Kamloops residential school discovery: What answers lie in religious archives?
VANCOUVER -- The Royal B.C. Museum is giving some insight into what information exists in the religious archives of the former Kamloops Indian Residential School.
Genevieve Webber is the museum’s acting head of archives and has been processing records from the Oblates of Mary Immaculate, the missionary group that operated the school as part of the Catholic Church.
Webber says the archives were acquired “a couple of years ago.” Previously, the records were stored in an archive run by the oblates in Vancouver.
“When the oblates began to centralize their operations, they began to divest themselves of their records by donating them to appropriate public archives across the country,” Webber told CTV News Vancouver.
She says there are four other locations across the country with archives from the oblates, but B.C. has the bulk of the material.
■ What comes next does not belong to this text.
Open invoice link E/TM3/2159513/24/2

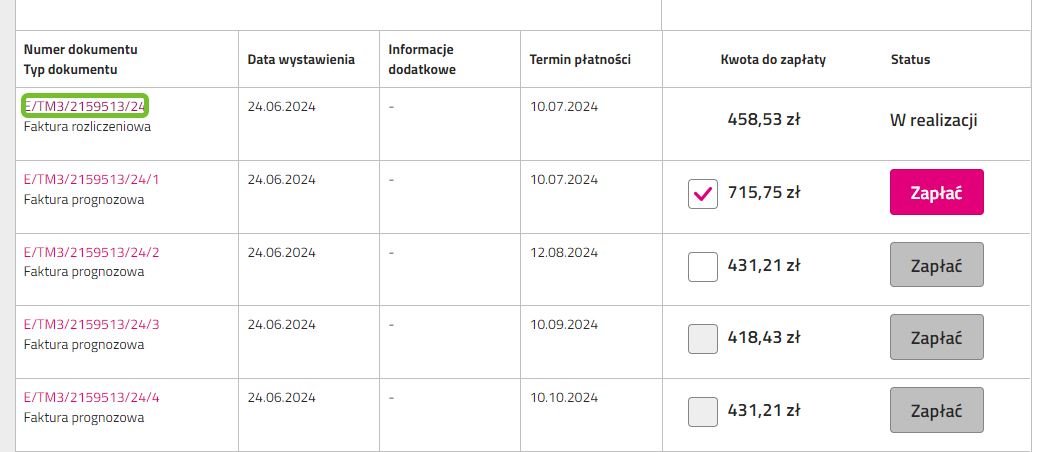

In fact, Webber says the museum has “about 250 bankers’ boxes” full of records. Those include official government documents, letters, correspondence, daily journals, diaries and reports.
“Some of the records are written in cursive and some people had very good handwriting and some didn’t,” Webber said, adding she is “very adept” at reading the script.
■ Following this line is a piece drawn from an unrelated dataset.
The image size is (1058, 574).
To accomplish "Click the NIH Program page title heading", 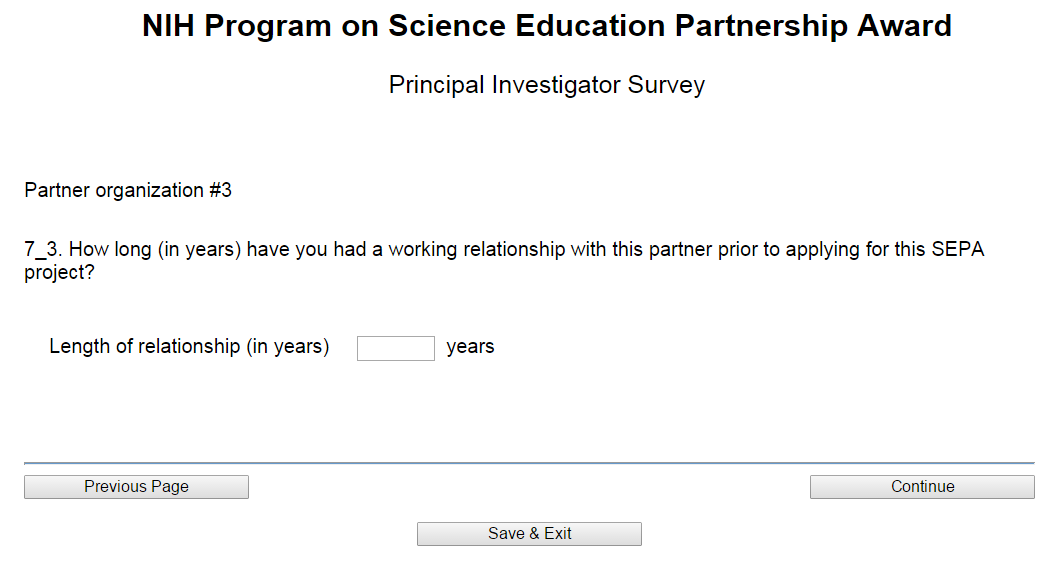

In addition to written items, the museum also has maps and plans of the sites and the buildings, photographs and sound recordings.
The key question is whether the archives contain any records of deaths or burials at the site of the school. Officially, there were 51 deaths recorded. The Tk’emlúps te Secwépemc First Nation believes the deaths of the 215 children it recently found buried in unmarked graves were never documented.
“The community has reached out and asked us to look for any records that might indicate deaths or burials at the school and we haven’t found any records that explicitly talk about deaths and burials,” Webber said.
Even though archivists have not finished searching through the documents, Webber believes that kind of information won’t be found at all.
“We are not expecting to find explicit mention of all of the deaths, as in our research so far, it doesn’t seem like records exist that speak directly to that,” she said. “But, we do expect to have a better understanding of the conditions and what may have happened to some of the children.”
It’s likely any additional records of deaths and burials – if they ever existed – were either lost or destroyed.
“That's quite common with the state of some of the buildings. There were floods and fires and all sorts of reasons why some records did not survive,” Webber said.
WHAT DO THE ARCHIVES SAY?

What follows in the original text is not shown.